Teen Uses Camera to Prevent Paradise From Becoming a Parking Lot

A fox walks in the woods.

Soren Goldsmith grew up in the backyard of the forest and wetlands of Belmont, Massachusetts. After years of exploring the Mass Audubon’s Habitat Nature Sanctuary and Lone Tree Hill nature preserve, Goldsmith began his nature photography journey five years ago. Today, he advocates for that same land and is expanding his conservation and photography work in college.

“At first, it was just about getting cool photos of the birds and mammals that lived there, but as I went on, I became much more conservation-minded,” the teen photographer tells Feature Shoot. “It was a photo I took of a coyote at night that made me realize how powerful photography can be. By revealing the unseen wildlife that exists in protected lands, we can help people connect with them, and inspire people to protect them. It’s very powerful stuff.”

An owl, seen head-on, flies through the air.

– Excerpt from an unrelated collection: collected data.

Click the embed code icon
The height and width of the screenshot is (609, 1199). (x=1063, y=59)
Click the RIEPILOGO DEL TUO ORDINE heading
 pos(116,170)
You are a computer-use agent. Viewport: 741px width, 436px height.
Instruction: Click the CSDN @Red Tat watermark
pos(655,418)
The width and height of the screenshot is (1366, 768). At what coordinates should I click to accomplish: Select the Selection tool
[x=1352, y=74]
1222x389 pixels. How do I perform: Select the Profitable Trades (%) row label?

Goldsmith uses camera traps, which automatically trigger with movement, making them useful for wildlife photography without scaring off the animals or disturbing their habitat. He started the project at 17, using a grant from Mass Audubon that allowed him to purchase the camera traps, which cost $2,000 each. But first he had to sell the organization on his vision, despite the group never having given money to a photography endeavor or anyone so young before.

It appears to have paid off. Earlier this year, Feature Shoot reports, Goldsmith was one of the National Geographic Slingshot Challenge winners, which is open to anyone aged 13-18 with ideas on how to solve environmental issues.

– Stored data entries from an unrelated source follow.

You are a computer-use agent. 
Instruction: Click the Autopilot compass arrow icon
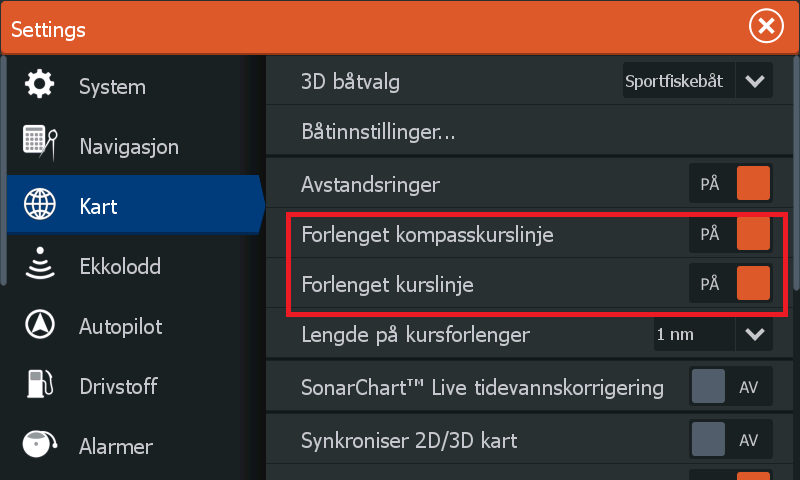pos(40,326)
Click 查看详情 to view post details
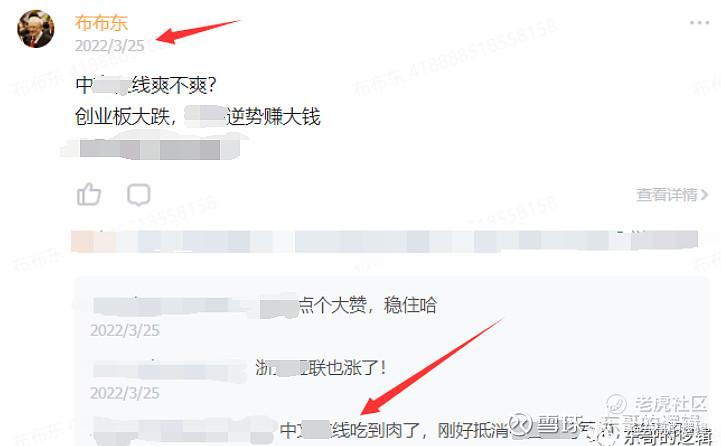This screenshot has width=721, height=446. tap(667, 194)
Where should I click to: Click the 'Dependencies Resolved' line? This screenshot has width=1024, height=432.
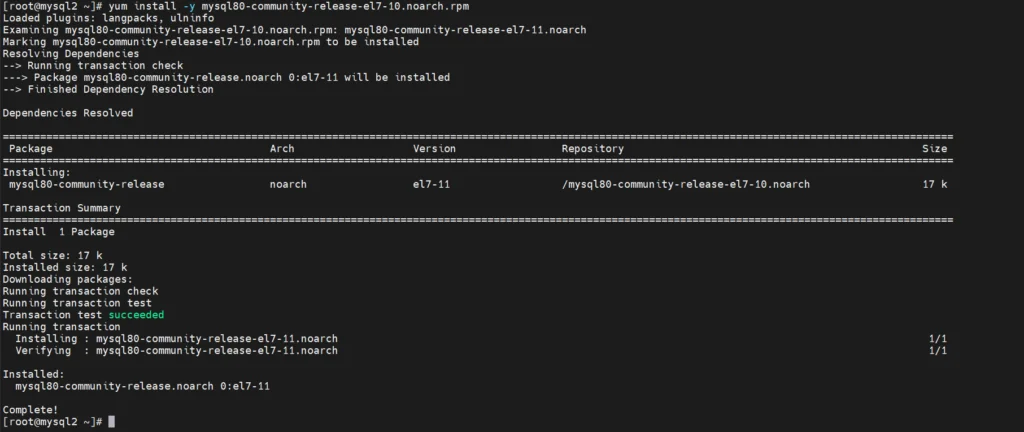68,113

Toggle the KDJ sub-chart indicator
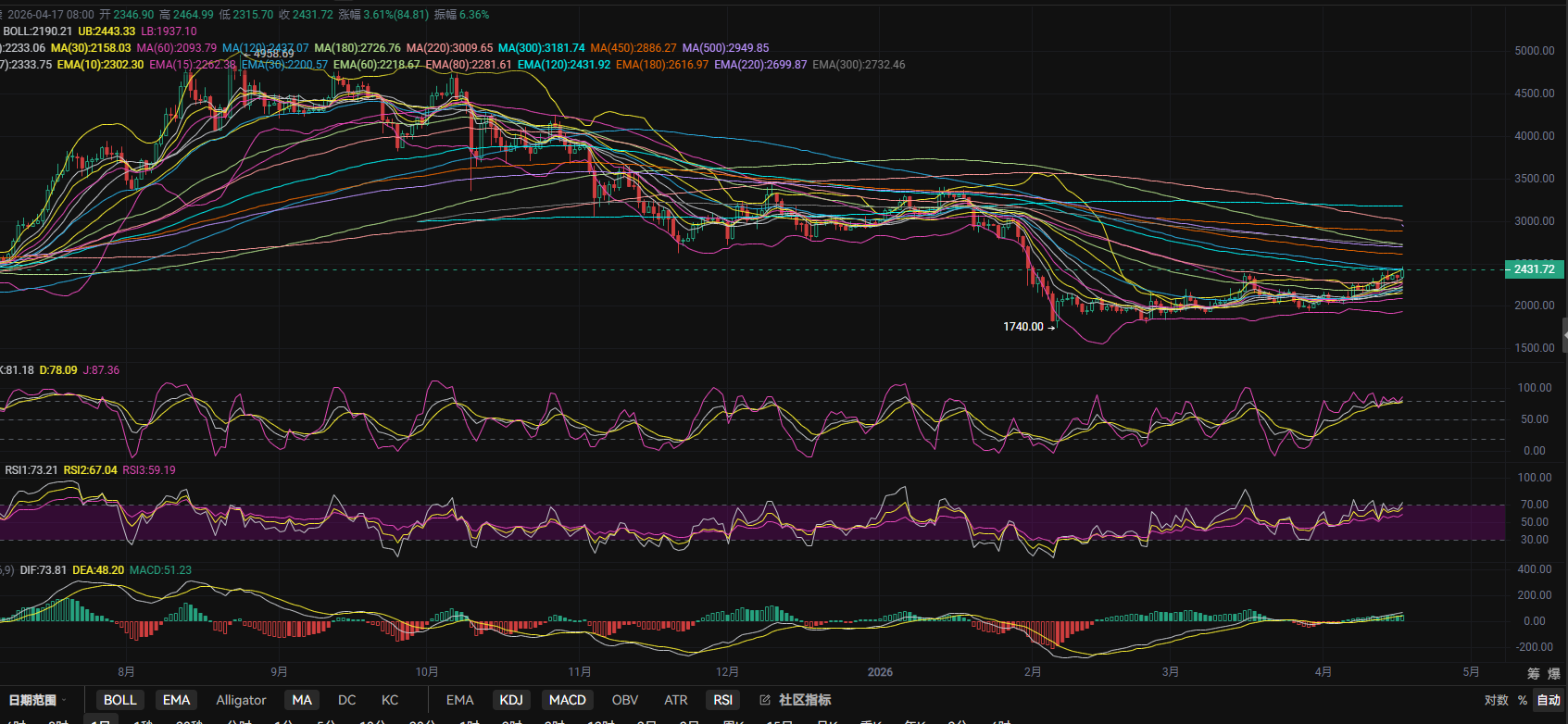click(511, 700)
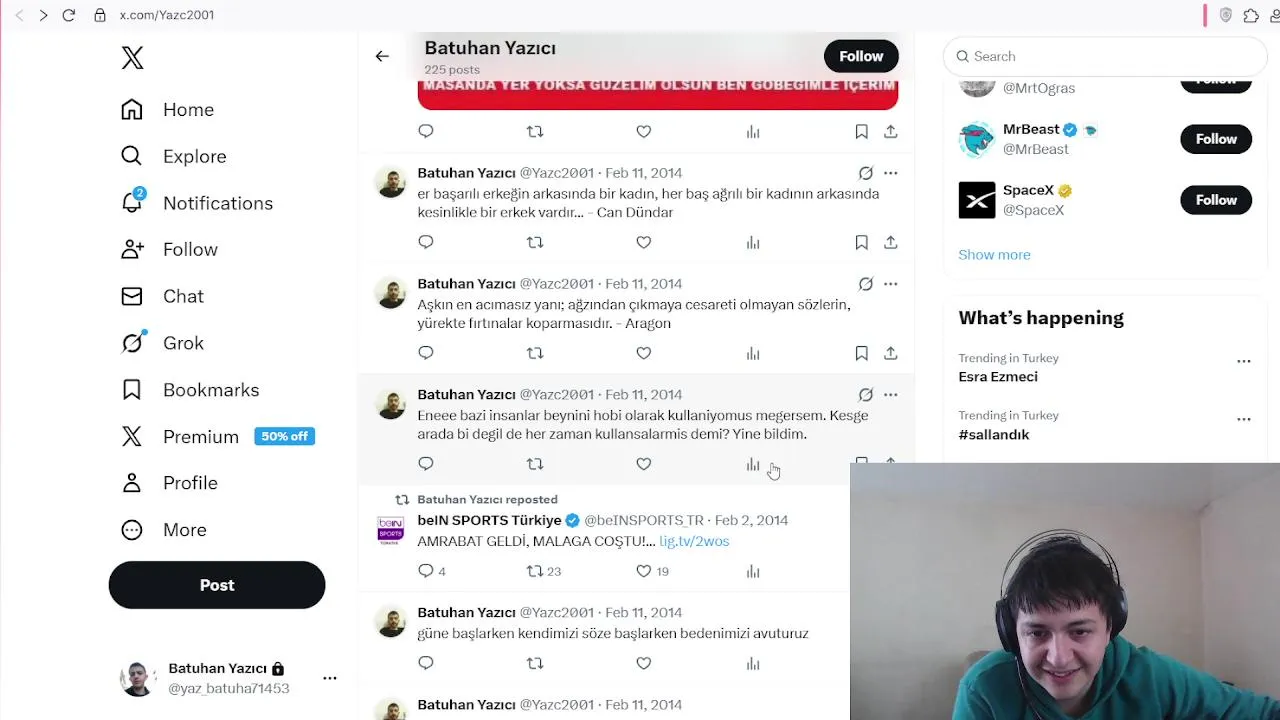Bookmark the Can Dündar quote post

tap(861, 242)
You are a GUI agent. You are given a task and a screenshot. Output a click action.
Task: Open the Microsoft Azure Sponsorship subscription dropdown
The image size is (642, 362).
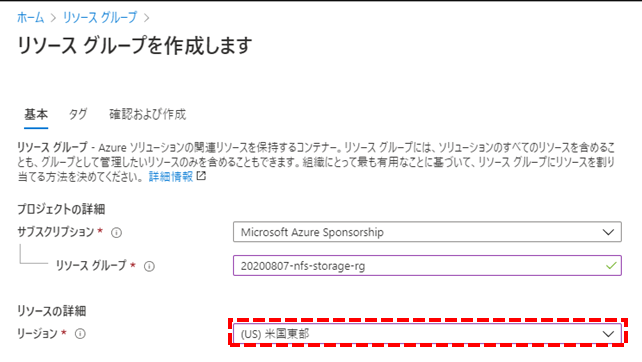(x=427, y=232)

Two raccoons approach a camera in the woods at night.

But Goldsmith is not simply recording snapshots in the wild. He shares with PetaPixel that his priority is for his images to have a purpose.

“Most recently I’ve been trying to take my photos with the widest lens possible so that I can effectively reveal an animal’s environment,” Goldsmith tells PetaPixel. “I think it can sometimes be hard for a viewer to personally connect to a landscape. Intimate photos of wildlife are easier to connect to. That’s why I try to include wildlife as the subject of landscape style shots. Doing this allows me to document a threatened habitat in the most compelling possible way. It gives people an individual animal to root for and something to connect to.”

Now, his environmental passions have led him to protect the wilderness where he found his passion for nature photography.

A wild ferret sits on a rock in the woods.

The woods and wetlands of Belmont, Massachusetts, face the threat of development from Belmont Hill School, which owns the land. While the wetlands are protected, the school reportedly plans to build a parking lot and facilities building around that area. This, Goldsmith argues, will affect the habitat and animals that live there, some of which are threatened species.

A fox is seen against the dark night sky.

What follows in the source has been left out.